* _Exercise prompt_
Copy every line of the data below without changing anything.

.....

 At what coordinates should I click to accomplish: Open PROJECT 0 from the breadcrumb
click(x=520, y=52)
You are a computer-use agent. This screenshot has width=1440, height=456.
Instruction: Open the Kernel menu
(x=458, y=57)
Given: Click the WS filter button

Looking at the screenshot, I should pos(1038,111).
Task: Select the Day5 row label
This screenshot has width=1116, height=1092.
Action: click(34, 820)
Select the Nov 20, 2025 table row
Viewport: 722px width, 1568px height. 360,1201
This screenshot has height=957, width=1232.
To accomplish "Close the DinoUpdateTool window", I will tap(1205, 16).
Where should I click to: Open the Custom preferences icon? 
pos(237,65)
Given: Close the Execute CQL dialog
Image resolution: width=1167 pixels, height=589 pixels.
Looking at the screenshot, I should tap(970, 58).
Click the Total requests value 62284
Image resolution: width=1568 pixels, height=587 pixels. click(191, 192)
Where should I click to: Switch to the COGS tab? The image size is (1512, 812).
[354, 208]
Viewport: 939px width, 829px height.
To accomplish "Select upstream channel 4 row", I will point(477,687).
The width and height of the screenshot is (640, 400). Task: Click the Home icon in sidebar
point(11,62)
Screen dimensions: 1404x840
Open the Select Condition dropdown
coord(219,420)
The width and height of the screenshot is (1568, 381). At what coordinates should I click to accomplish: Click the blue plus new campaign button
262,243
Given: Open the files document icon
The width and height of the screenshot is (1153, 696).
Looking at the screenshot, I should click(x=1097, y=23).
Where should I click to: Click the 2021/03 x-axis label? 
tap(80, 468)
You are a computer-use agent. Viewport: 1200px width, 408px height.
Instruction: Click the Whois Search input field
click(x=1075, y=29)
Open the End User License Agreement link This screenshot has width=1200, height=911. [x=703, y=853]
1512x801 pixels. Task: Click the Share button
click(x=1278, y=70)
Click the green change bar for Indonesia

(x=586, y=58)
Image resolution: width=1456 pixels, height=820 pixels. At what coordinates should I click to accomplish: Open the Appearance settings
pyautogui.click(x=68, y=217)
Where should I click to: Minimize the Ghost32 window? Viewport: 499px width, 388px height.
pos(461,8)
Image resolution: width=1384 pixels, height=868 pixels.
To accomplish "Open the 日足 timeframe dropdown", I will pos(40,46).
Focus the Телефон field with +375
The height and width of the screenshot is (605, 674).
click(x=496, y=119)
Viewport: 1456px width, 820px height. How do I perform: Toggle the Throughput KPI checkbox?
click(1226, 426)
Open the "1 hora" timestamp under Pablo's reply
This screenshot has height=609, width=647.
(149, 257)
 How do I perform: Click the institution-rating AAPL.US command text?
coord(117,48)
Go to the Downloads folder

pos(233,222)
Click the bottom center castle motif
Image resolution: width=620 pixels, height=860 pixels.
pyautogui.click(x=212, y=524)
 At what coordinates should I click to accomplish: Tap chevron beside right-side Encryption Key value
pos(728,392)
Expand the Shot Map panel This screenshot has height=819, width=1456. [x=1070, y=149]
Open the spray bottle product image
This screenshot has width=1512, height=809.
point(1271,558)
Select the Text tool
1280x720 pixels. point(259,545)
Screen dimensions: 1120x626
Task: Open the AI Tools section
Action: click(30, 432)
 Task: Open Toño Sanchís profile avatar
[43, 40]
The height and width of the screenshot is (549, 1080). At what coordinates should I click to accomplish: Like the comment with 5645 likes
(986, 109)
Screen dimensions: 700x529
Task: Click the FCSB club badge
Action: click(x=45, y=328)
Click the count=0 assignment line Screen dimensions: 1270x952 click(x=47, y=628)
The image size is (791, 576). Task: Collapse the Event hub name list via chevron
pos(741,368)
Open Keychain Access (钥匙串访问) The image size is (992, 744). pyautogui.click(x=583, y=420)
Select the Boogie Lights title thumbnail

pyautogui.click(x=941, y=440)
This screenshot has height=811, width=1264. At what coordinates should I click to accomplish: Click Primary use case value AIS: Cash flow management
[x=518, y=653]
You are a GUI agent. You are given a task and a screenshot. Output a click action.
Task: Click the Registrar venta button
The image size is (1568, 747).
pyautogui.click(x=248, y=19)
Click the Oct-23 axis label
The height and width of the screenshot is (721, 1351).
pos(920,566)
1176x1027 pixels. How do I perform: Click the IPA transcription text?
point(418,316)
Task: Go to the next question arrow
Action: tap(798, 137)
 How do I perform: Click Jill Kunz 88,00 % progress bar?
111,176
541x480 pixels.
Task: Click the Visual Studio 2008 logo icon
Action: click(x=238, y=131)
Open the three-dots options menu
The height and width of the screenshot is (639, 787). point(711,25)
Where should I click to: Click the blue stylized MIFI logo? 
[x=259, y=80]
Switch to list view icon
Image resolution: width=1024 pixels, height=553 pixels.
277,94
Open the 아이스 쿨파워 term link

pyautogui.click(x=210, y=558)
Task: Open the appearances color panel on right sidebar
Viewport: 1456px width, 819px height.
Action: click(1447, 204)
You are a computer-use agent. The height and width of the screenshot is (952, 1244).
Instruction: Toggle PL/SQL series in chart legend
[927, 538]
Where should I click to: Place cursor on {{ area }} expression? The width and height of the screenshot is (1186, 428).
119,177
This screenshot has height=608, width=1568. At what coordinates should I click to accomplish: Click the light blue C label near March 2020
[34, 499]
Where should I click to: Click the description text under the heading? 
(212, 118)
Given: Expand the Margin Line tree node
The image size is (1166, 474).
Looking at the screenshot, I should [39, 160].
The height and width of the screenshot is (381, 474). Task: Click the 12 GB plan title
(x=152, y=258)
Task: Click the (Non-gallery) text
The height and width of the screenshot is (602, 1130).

.....

* _Written answer_
 At what coordinates should I click to accomplish: Open PROJECT 0 from the breadcrumb
click(x=520, y=52)
You are a computer-use agent. This screenshot has width=1440, height=456.
Instruction: Open the Kernel menu
(x=458, y=57)
Given: Click the WS filter button

Looking at the screenshot, I should pos(1038,111).
Task: Select the Day5 row label
This screenshot has width=1116, height=1092.
Action: click(34, 820)
Select the Nov 20, 2025 table row
Viewport: 722px width, 1568px height. 360,1201
This screenshot has height=957, width=1232.
To accomplish "Close the DinoUpdateTool window", I will tap(1205, 16).
Where should I click to: Open the Custom preferences icon? 
pos(237,65)
Given: Close the Execute CQL dialog
Image resolution: width=1167 pixels, height=589 pixels.
Looking at the screenshot, I should tap(970, 58).
Click the Total requests value 62284
Image resolution: width=1568 pixels, height=587 pixels. click(191, 192)
Where should I click to: Switch to the COGS tab? The image size is (1512, 812).
[354, 208]
Viewport: 939px width, 829px height.
To accomplish "Select upstream channel 4 row", I will point(477,687).
The width and height of the screenshot is (640, 400). Task: Click the Home icon in sidebar
point(11,62)
Screen dimensions: 1404x840
Open the Select Condition dropdown
coord(219,420)
The width and height of the screenshot is (1568, 381). At what coordinates should I click to accomplish: Click the blue plus new campaign button
262,243
Given: Open the files document icon
The width and height of the screenshot is (1153, 696).
Looking at the screenshot, I should click(x=1097, y=23).
Where should I click to: Click the 2021/03 x-axis label? 
tap(80, 468)
You are a computer-use agent. Viewport: 1200px width, 408px height.
Instruction: Click the Whois Search input field
click(x=1075, y=29)
Open the End User License Agreement link This screenshot has width=1200, height=911. [x=703, y=853]
1512x801 pixels. Task: Click the Share button
click(x=1278, y=70)
Click the green change bar for Indonesia

(x=586, y=58)
Image resolution: width=1456 pixels, height=820 pixels. At what coordinates should I click to accomplish: Open the Appearance settings
pyautogui.click(x=68, y=217)
Where should I click to: Minimize the Ghost32 window? Viewport: 499px width, 388px height.
pos(461,8)
Image resolution: width=1384 pixels, height=868 pixels.
To accomplish "Open the 日足 timeframe dropdown", I will pos(40,46).
Focus the Телефон field with +375
The height and width of the screenshot is (605, 674).
click(x=496, y=119)
Viewport: 1456px width, 820px height. How do I perform: Toggle the Throughput KPI checkbox?
click(1226, 426)
Open the "1 hora" timestamp under Pablo's reply
This screenshot has height=609, width=647.
(149, 257)
 How do I perform: Click the institution-rating AAPL.US command text?
coord(117,48)
Go to the Downloads folder

pos(233,222)
Click the bottom center castle motif
Image resolution: width=620 pixels, height=860 pixels.
pyautogui.click(x=212, y=524)
 At what coordinates should I click to accomplish: Tap chevron beside right-side Encryption Key value
pos(728,392)
Expand the Shot Map panel This screenshot has height=819, width=1456. [x=1070, y=149]
Open the spray bottle product image
This screenshot has width=1512, height=809.
point(1271,558)
Select the Text tool
1280x720 pixels. point(259,545)
Screen dimensions: 1120x626
Task: Open the AI Tools section
Action: click(30, 432)
 Task: Open Toño Sanchís profile avatar
[43, 40]
The height and width of the screenshot is (549, 1080). At what coordinates should I click to accomplish: Like the comment with 5645 likes
(986, 109)
Screen dimensions: 700x529
Task: Click the FCSB club badge
Action: click(x=45, y=328)
Click the count=0 assignment line Screen dimensions: 1270x952 click(x=47, y=628)
The image size is (791, 576). Task: Collapse the Event hub name list via chevron
pos(741,368)
Open Keychain Access (钥匙串访问) The image size is (992, 744). pyautogui.click(x=583, y=420)
Select the Boogie Lights title thumbnail

pyautogui.click(x=941, y=440)
This screenshot has height=811, width=1264. At what coordinates should I click to accomplish: Click Primary use case value AIS: Cash flow management
[x=518, y=653]
You are a GUI agent. You are given a task and a screenshot. Output a click action.
Task: Click the Registrar venta button
The image size is (1568, 747).
pyautogui.click(x=248, y=19)
Click the Oct-23 axis label
The height and width of the screenshot is (721, 1351).
pos(920,566)
1176x1027 pixels. How do I perform: Click the IPA transcription text?
point(418,316)
Task: Go to the next question arrow
Action: tap(798, 137)
 How do I perform: Click Jill Kunz 88,00 % progress bar?
111,176
541x480 pixels.
Task: Click the Visual Studio 2008 logo icon
Action: click(x=238, y=131)
Open the three-dots options menu
The height and width of the screenshot is (639, 787). point(711,25)
Where should I click to: Click the blue stylized MIFI logo? 
[x=259, y=80]
Switch to list view icon
Image resolution: width=1024 pixels, height=553 pixels.
277,94
Open the 아이스 쿨파워 term link

pyautogui.click(x=210, y=558)
Task: Open the appearances color panel on right sidebar
Viewport: 1456px width, 819px height.
Action: click(1447, 204)
You are a computer-use agent. The height and width of the screenshot is (952, 1244).
Instruction: Toggle PL/SQL series in chart legend
[927, 538]
Where should I click to: Place cursor on {{ area }} expression? The width and height of the screenshot is (1186, 428).
119,177
This screenshot has height=608, width=1568. At what coordinates should I click to accomplish: Click the light blue C label near March 2020
[34, 499]
Where should I click to: Click the description text under the heading? 
(212, 118)
Given: Expand the Margin Line tree node
The image size is (1166, 474).
Looking at the screenshot, I should [39, 160].
The height and width of the screenshot is (381, 474). Task: Click the 12 GB plan title
(x=152, y=258)
Task: Click the (Non-gallery) text
The height and width of the screenshot is (602, 1130).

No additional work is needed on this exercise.